■ Extracted records

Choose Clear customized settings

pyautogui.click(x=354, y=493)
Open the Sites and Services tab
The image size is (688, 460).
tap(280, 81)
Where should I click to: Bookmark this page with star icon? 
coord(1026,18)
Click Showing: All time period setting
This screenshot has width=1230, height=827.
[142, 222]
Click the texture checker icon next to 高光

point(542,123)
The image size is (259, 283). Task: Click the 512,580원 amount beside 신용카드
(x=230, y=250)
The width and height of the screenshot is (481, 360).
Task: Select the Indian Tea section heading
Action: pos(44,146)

* * *

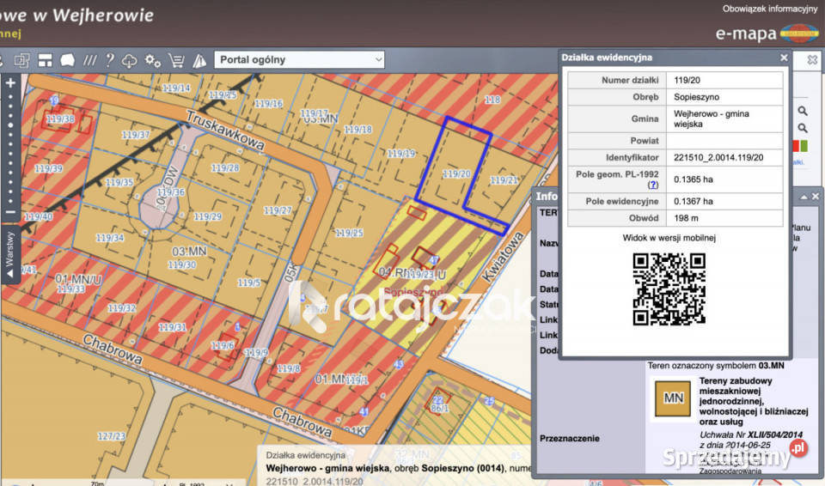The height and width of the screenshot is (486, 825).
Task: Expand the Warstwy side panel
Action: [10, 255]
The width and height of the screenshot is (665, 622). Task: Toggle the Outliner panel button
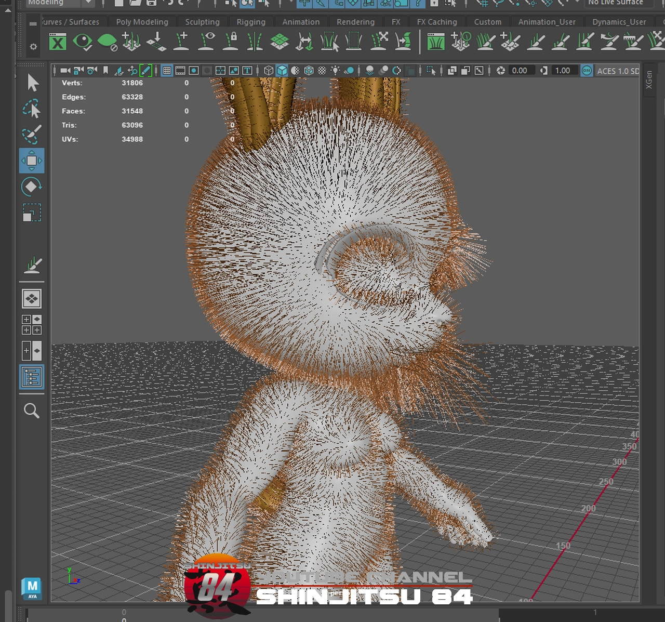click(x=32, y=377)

■ Description of the task
Retype the data starting with the line that contains "Choose Clear customized settings" and going on through the line that contains "Action: pos(44,146)", both included, keeping every character as it appears.

■ Exercise output
Choose Clear customized settings

pyautogui.click(x=354, y=493)
Open the Sites and Services tab
The image size is (688, 460).
tap(280, 81)
Where should I click to: Bookmark this page with star icon? 
coord(1026,18)
Click Showing: All time period setting
This screenshot has width=1230, height=827.
[142, 222]
Click the texture checker icon next to 高光

point(542,123)
The image size is (259, 283). Task: Click the 512,580원 amount beside 신용카드
(x=230, y=250)
The width and height of the screenshot is (481, 360).
Task: Select the Indian Tea section heading
Action: pos(44,146)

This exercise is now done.